One of the benefits of using Clinical Systems is that passive data, previously found in paper charts, can become active and actionable. It can be reused to display in different contexts and it can be used to support Clinical Decision Support (such as proactive care delivery) and Health Planning (at multiple levels). In order to achieve this level of activity, information needs to be coded in a way that can be consistently interpreted both by users and by the information systems. Thus, standardized vocabularies are desired to provide that consistency. There are three levels of vocabularies that can be considered.
Reference Vocabularies are designed to have maximum details in to support the information needs of clinical care. SNOMED CT is recommended as one of the primary clinical coding terminologies. It is supported by provincial and national standards and is actively developing on an international level. Additional reference vocabularies will be included where SNOMED CT does not have sufficient clinical coverage.

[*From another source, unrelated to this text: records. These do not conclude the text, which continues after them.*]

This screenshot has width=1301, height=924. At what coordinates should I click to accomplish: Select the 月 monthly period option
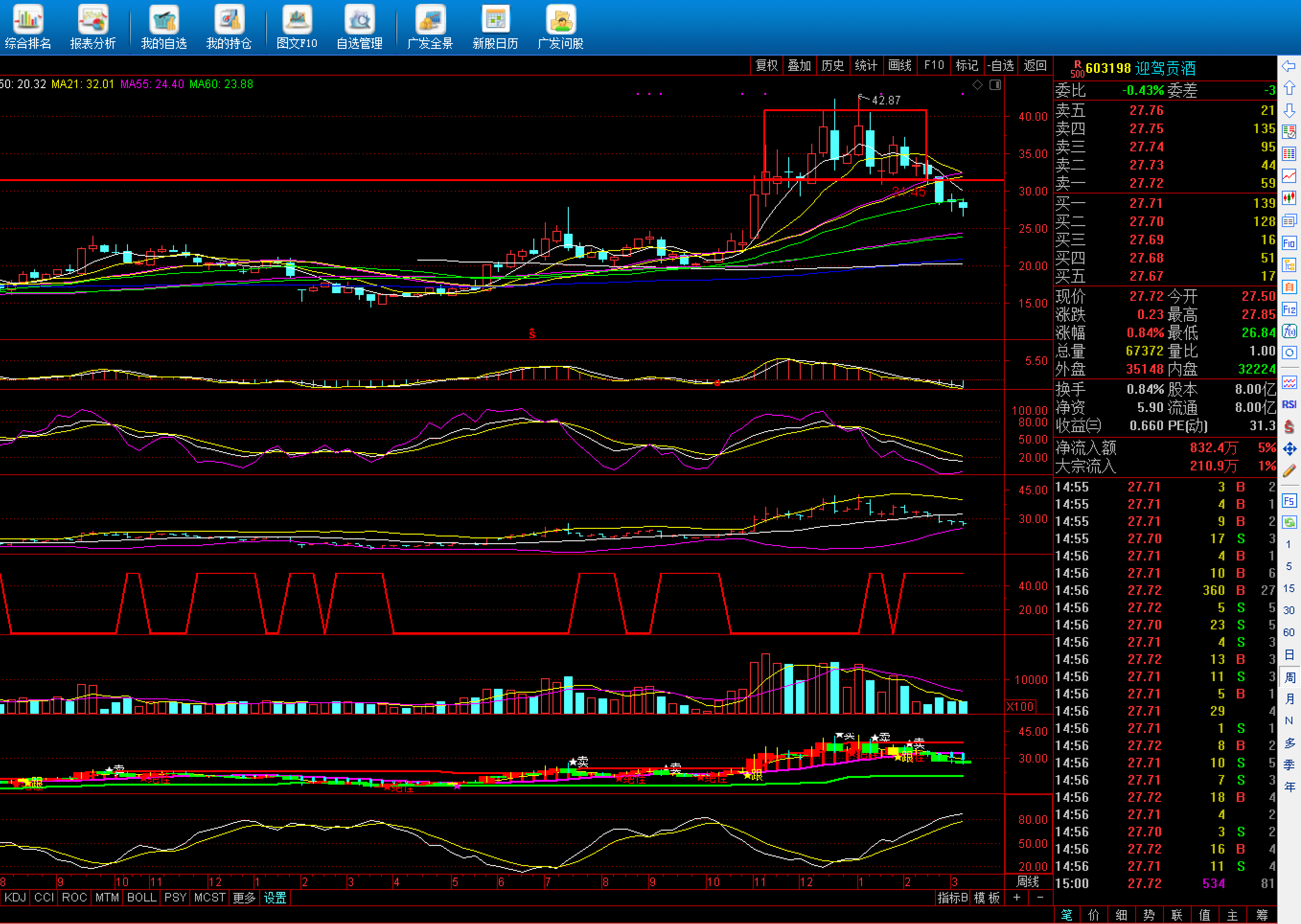point(1289,699)
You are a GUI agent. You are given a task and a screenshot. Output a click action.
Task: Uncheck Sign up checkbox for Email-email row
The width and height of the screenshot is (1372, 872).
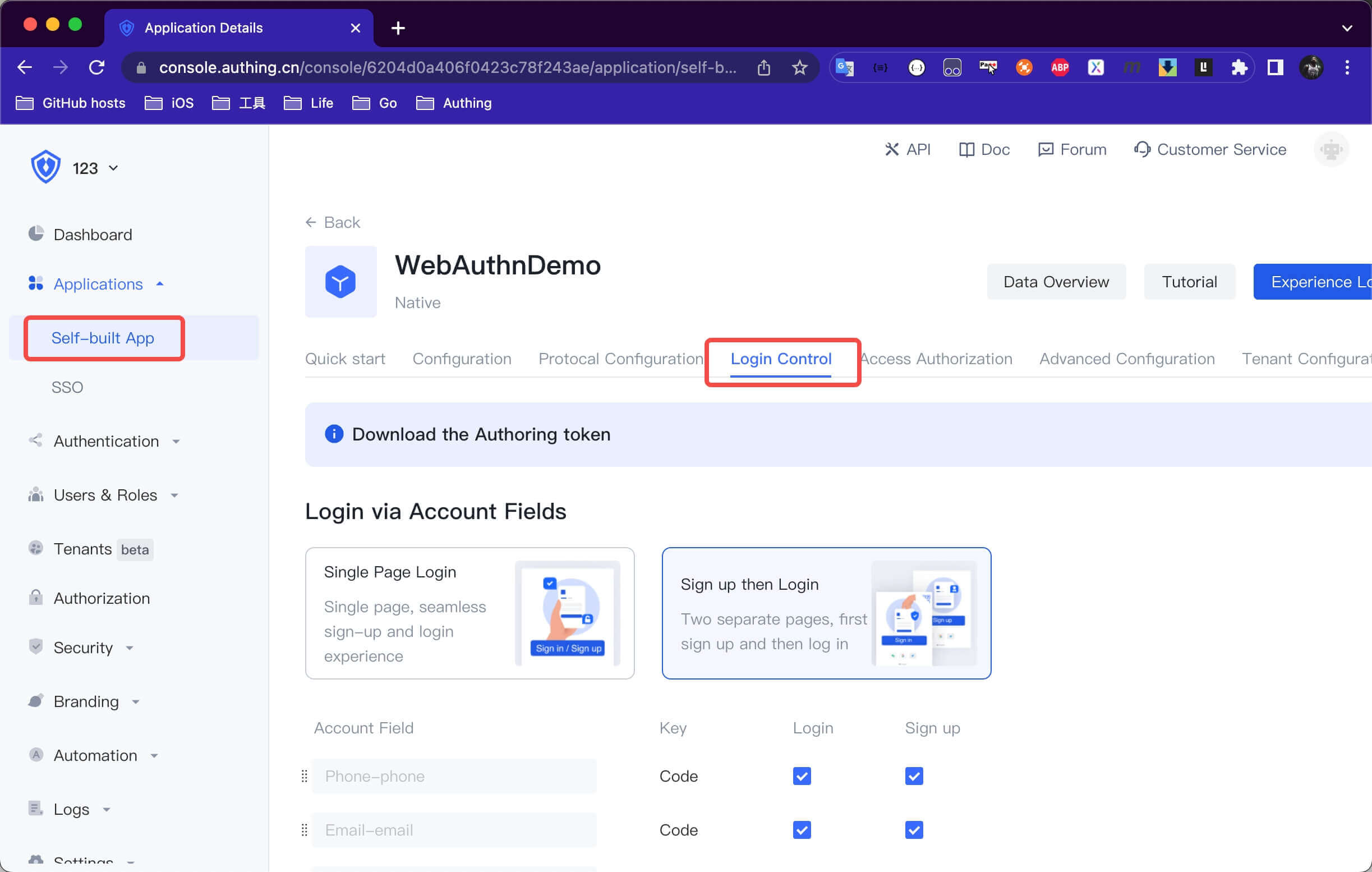tap(914, 829)
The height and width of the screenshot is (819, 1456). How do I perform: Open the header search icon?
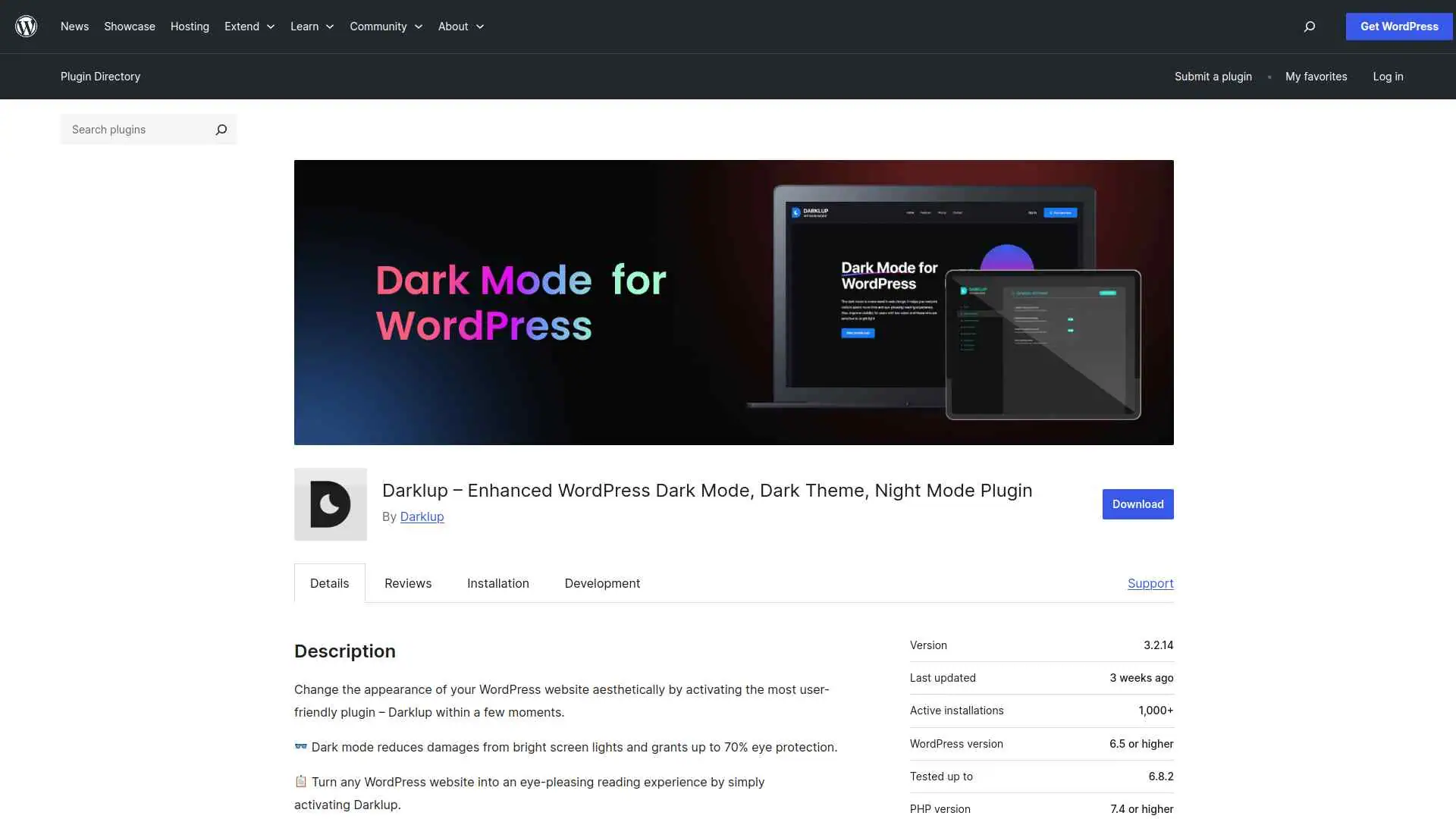pos(1308,27)
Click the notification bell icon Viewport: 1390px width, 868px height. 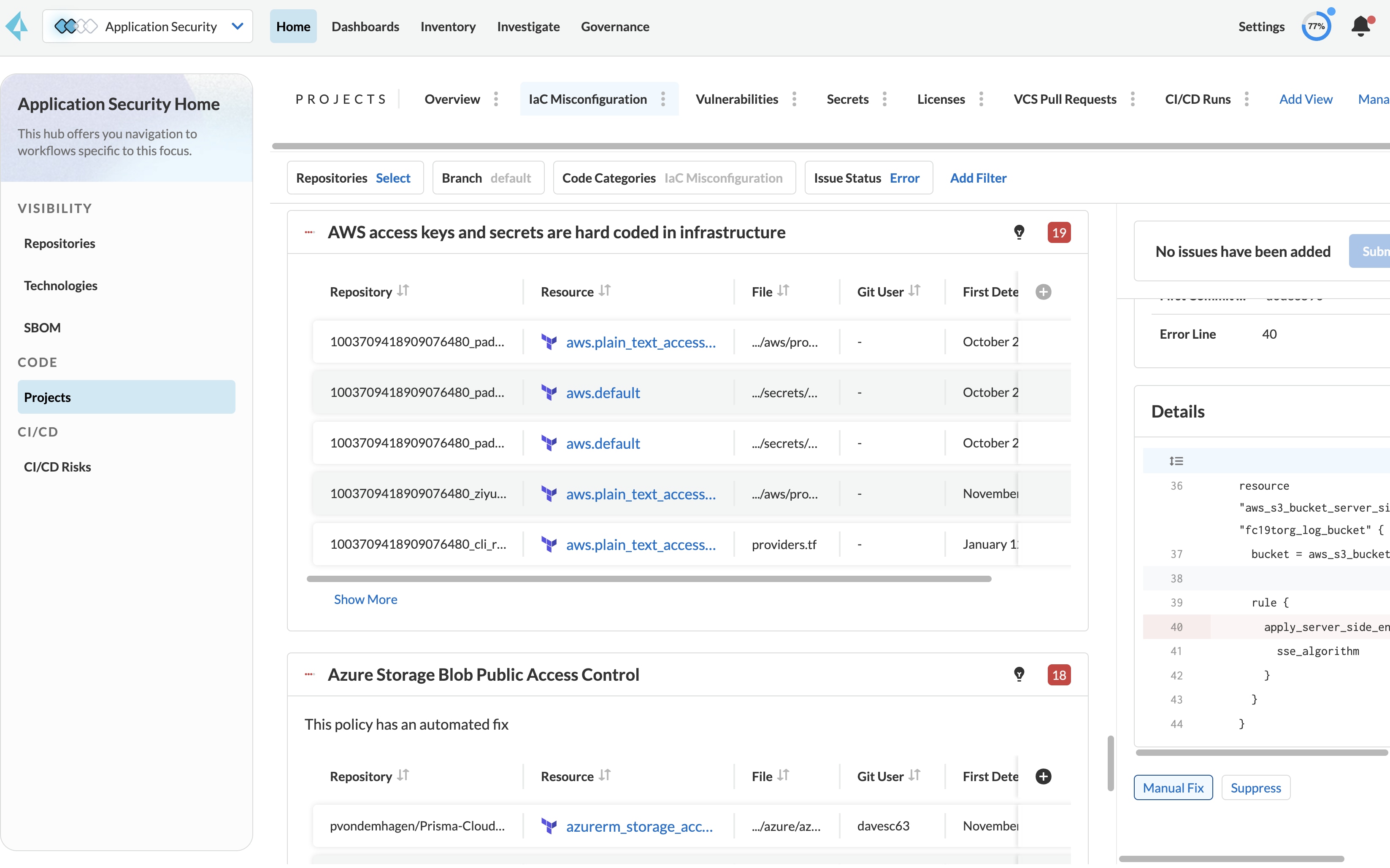pos(1360,27)
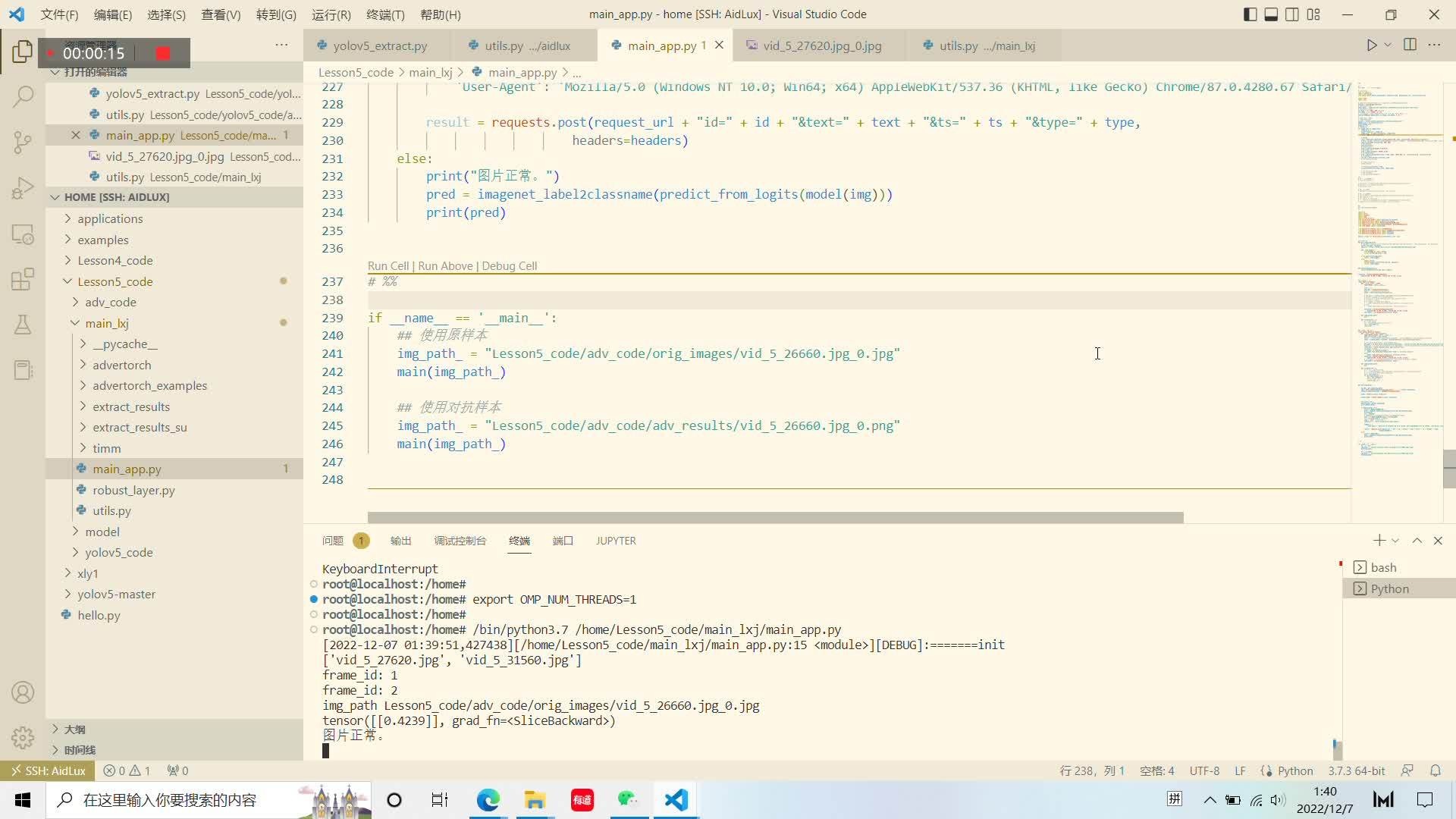Open Run and Debug view icon
This screenshot has height=819, width=1456.
click(23, 188)
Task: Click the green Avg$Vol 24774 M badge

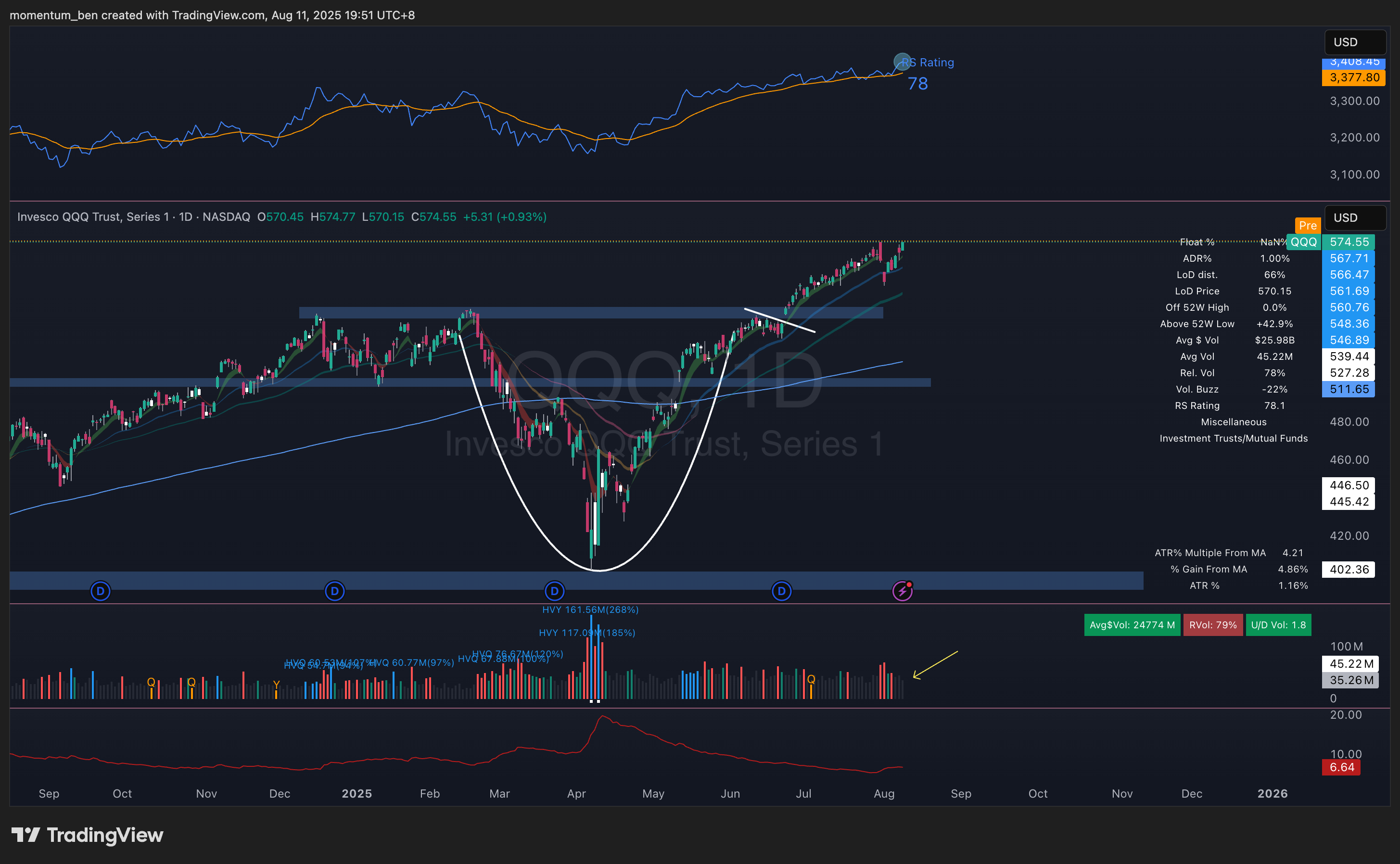Action: (1132, 624)
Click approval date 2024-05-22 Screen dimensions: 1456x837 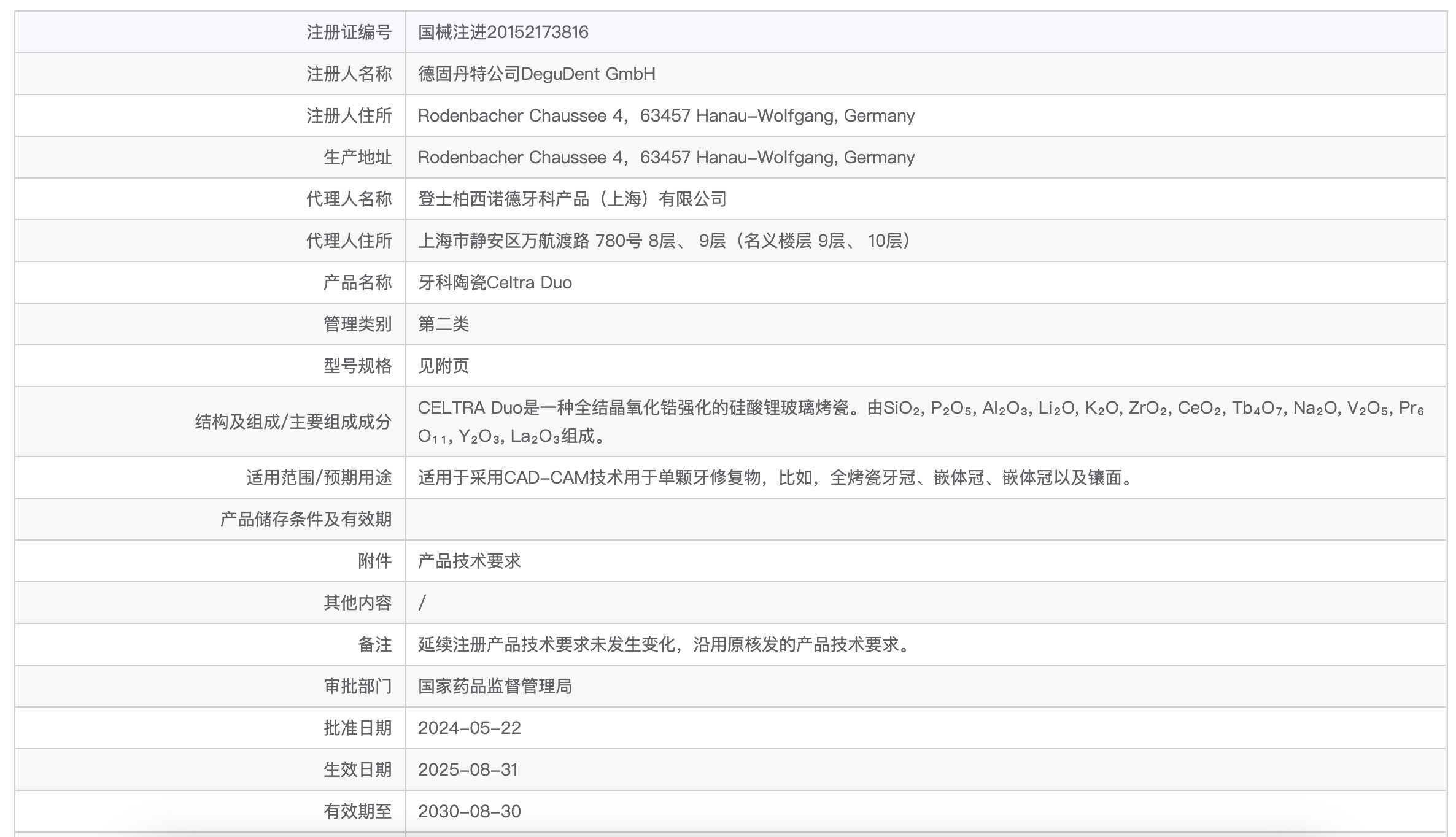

For Health Planning and Reporting activities, Classification Vocabularies and Group Vocabularies will be used, as they are today. ICD 10 is currently used for chart abstraction functions and various reporting as a Classification Vocabulary. The level of detail in ICD-10 is not truly sufficient for clinical documentation but provides useful data at an aggregate level. Mapping from reference vocabularies to classification vocabularies is possible and recommended to reduce manual re-coding of information.

Commentary:
Here, the focus is on the need to develop a nomenclature approach and leverage the right detail level of existing standards for their purposes. This principle relates to Principle 3 in that data should be captured at a granularity level for appropriate clinical purposes and then can be mapped up to the higher level reporting needs.
SNOMED CT is called out explicitly in this principle to ensure that energy and resources are applied to gaining knowledge about this powerful – but complex – terminology.